-------- SECCIÓN DEL DOCUMENTO --------
El entusiasmo del Valencia fue demasiado para un Barcelona que se dejó en Anfield el poco espíritu que le quedaba esta temporada y cedió el título copero que había conquistado los últimos cinco años La derrota, tan justa como agónica, supone un nuevo terremoto para un equipo que de un tiempo a esta parte se limita a sentarse a esperar que Messi solucione todos los problemas que se encuentra en el camino. Ha abandonado casi todas sus buenas costumbres en medio de una preocupante involución que ha desnudado a muchos de sus futbolistas y ha puesto en evidencia a su dirección deportiva, que no ha encontrado suplentes de garantías en algunos de las posiciones y ha llenado el vestuario de medianías como Boateng o Murillo, refuerzos invernales que no han pisado el campo en meses. Todas esas lagunas se pusieron de manifiesto frente al planteamiento de Marcelino que consiguió que el Barcelona manejase la pelota, pero nunca el partido. Es curioso el caso protagoniozado por los dos entrenadores. Hace unos meses Marcelino parecía amortizado y se pedía su cabeza en Valencia mientras Valverde era paseado a hombros por Barcelona camino del seguro "triplete". Ayer el técnico ché puede que le haya dado el golpe de gracia a su colega, sometido ahora a la condena general en una plaza donde no existen los grises, donde un batacazo te conduce directamente al infierno y nadie repara en la hoja de servicios que hayas acumulado durante los meses o años anteriores. Así funciona el circo.

El partido se jugó a lo que quiso el Valencia, que supo protegerse cerca de su área y esperar pacientemente que el paso de los minutos le fuese concediendo ocasiones. Y el Barcelona, que invitaba al bostezo en cada una de sus posesiones, no tardó en ofrecer señales inquietantes. Rondó el área, pero sin más. Muchos futbolistas en paralelo, ninguna profundidad, Messi encerrado en la jaula que le construyó Marcelino y la mayoría de sus futbolistas eludiendo claramente la responsabilidad. Lo propio de un equipo invadido por la depresión, superado por la responsabilidad. Hubo naufragios considerables. El de Busquets, el de Artur o el habitual de Coutinho, incapaz de marcharse una sola vez de Wass. El Barcelona jugaba por jugar. Tenía la pelota sin saber con qué idea, sin un plan para hacer daño al rival.

El Valencia, en cambio, tenía dos ideas básicas y a ellas se aferró. Robar y correr (a ser posible después de que el balón pasase por Parejo). Así llegó la primera ocasión (un mano a mano fallado por Rodrigo) y el primer gol, una de esas jugadas que escandalizaría a cualquier técnico. Semedo acudió a un amago de Guedes mientras Sergi Roberto se dormía ajeno a la progresión de Gayá. Éste recibió el balón con tiempo y metros para pensar. Puso el balón atrás y Gameiro ajustició a Cillesen.
-------- EXTRACTO DE REGISTROS --------
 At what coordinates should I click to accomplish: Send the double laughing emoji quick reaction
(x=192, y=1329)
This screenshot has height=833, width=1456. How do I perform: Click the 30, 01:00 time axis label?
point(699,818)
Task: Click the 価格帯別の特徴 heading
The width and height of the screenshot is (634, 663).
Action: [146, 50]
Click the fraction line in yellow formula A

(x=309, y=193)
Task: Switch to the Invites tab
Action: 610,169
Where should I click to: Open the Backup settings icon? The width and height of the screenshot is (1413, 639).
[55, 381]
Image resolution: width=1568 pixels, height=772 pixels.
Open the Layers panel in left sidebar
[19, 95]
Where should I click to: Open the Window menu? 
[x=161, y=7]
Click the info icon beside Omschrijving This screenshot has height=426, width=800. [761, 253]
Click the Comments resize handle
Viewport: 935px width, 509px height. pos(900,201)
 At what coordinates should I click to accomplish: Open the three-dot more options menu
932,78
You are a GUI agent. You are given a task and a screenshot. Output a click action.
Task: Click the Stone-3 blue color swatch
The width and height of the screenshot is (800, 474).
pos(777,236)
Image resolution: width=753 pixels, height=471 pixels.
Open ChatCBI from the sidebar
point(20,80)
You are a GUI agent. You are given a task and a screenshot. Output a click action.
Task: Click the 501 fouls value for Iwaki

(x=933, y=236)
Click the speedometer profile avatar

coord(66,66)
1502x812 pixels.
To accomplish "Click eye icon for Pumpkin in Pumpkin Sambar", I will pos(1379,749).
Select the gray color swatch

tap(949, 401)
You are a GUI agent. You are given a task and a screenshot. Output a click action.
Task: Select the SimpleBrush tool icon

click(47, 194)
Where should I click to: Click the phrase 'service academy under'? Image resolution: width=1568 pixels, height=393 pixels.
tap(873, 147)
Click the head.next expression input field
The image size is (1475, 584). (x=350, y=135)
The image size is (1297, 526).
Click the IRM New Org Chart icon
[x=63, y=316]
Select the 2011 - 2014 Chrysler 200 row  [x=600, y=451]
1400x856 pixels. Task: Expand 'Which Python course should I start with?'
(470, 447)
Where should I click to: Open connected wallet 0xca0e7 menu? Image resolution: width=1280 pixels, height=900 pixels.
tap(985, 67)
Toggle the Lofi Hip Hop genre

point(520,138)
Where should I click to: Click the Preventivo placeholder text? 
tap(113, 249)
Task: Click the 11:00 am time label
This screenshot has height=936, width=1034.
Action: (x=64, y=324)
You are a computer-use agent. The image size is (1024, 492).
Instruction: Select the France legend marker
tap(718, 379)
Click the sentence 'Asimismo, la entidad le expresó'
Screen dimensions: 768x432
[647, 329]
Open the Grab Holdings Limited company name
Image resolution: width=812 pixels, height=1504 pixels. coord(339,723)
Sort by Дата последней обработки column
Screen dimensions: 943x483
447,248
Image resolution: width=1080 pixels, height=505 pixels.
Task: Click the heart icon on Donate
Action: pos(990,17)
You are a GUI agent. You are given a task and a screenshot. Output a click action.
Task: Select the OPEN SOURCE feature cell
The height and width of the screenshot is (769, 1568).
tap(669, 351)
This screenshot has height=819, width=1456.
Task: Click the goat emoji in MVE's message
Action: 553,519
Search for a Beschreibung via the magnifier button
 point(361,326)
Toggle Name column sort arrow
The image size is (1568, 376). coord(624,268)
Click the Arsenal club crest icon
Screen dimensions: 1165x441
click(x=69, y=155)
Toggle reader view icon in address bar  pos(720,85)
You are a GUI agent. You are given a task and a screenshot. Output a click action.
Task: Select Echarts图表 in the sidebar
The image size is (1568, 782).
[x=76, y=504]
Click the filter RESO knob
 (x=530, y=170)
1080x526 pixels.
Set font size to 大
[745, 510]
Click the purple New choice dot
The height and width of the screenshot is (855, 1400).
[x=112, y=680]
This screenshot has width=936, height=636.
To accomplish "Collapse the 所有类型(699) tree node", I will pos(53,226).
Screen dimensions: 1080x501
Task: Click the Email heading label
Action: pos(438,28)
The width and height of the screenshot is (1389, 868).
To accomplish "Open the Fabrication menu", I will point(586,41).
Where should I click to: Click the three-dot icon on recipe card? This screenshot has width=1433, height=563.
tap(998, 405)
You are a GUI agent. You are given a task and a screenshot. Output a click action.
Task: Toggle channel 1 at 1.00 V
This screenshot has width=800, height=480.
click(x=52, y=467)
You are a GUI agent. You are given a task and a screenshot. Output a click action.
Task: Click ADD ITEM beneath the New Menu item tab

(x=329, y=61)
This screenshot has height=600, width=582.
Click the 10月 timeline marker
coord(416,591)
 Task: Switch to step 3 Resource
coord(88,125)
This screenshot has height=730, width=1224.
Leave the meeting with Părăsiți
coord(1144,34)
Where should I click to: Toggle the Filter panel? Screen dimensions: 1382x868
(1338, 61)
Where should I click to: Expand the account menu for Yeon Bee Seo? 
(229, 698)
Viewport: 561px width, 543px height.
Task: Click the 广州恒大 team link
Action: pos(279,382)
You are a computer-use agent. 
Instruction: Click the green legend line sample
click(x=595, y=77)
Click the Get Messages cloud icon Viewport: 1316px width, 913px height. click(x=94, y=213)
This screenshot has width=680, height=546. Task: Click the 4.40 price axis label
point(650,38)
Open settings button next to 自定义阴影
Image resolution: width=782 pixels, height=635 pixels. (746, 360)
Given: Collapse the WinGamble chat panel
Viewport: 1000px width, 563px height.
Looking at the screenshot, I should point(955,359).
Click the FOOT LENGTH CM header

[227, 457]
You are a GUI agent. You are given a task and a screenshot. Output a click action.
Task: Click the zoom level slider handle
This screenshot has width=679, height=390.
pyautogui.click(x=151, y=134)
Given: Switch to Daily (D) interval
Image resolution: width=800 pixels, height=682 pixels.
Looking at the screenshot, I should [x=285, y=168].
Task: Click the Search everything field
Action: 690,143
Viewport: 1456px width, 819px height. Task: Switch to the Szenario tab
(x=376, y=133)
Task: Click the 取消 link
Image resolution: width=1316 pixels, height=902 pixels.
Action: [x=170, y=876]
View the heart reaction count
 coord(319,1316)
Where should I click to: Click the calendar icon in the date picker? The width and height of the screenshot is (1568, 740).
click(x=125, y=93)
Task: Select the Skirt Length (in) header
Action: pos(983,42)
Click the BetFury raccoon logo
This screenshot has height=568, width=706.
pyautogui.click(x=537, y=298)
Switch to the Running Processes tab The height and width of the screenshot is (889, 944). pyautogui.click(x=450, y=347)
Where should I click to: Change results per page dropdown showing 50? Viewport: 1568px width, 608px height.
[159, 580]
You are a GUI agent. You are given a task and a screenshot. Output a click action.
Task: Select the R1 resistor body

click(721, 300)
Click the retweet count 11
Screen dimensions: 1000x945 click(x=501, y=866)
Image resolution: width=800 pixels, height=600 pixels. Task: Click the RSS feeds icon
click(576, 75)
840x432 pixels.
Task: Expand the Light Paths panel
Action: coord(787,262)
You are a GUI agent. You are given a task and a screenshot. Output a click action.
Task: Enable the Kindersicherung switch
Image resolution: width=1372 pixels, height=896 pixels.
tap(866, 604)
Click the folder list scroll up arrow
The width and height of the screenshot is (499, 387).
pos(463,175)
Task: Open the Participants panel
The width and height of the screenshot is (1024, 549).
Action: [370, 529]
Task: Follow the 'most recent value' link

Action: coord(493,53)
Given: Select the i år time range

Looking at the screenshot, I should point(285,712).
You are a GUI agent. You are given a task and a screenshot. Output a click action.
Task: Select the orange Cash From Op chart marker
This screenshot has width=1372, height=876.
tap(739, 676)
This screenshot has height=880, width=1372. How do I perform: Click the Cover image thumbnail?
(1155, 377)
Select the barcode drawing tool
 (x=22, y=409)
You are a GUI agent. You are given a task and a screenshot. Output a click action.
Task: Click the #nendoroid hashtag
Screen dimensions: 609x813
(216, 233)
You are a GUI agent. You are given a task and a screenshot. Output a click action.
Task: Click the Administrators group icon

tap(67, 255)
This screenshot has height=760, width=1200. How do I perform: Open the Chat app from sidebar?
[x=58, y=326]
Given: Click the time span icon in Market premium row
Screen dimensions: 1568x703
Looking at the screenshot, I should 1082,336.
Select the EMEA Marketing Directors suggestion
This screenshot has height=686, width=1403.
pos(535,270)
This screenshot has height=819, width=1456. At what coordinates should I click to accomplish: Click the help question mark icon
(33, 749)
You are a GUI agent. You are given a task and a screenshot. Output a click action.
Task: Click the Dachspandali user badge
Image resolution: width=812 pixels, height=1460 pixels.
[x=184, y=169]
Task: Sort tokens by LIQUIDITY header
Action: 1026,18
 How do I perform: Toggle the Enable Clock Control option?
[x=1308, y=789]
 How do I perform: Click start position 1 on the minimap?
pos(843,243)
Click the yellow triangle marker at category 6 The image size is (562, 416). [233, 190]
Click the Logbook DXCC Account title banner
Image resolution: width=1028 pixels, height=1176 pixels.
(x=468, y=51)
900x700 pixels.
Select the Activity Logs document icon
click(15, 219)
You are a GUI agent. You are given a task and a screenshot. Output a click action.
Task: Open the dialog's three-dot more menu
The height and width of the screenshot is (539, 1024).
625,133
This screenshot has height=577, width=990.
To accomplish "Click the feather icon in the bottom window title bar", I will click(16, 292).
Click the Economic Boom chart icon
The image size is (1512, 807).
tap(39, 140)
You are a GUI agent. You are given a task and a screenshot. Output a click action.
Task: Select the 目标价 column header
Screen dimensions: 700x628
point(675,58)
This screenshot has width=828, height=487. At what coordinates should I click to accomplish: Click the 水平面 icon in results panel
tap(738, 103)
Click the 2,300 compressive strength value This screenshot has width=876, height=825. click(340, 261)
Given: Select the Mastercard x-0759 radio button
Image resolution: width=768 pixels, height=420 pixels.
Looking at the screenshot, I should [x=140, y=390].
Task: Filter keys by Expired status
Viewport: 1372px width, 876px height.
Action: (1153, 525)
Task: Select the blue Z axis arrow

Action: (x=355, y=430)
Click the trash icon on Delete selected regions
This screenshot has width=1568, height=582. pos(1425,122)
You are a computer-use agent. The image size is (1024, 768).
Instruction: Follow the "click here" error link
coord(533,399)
--------
**QUÉ HACER**
Según la crónica del partido, ¿qué jugador marcó el primer gol del Valencia?

**RESPUESTA ESPERADA**
Gameiro.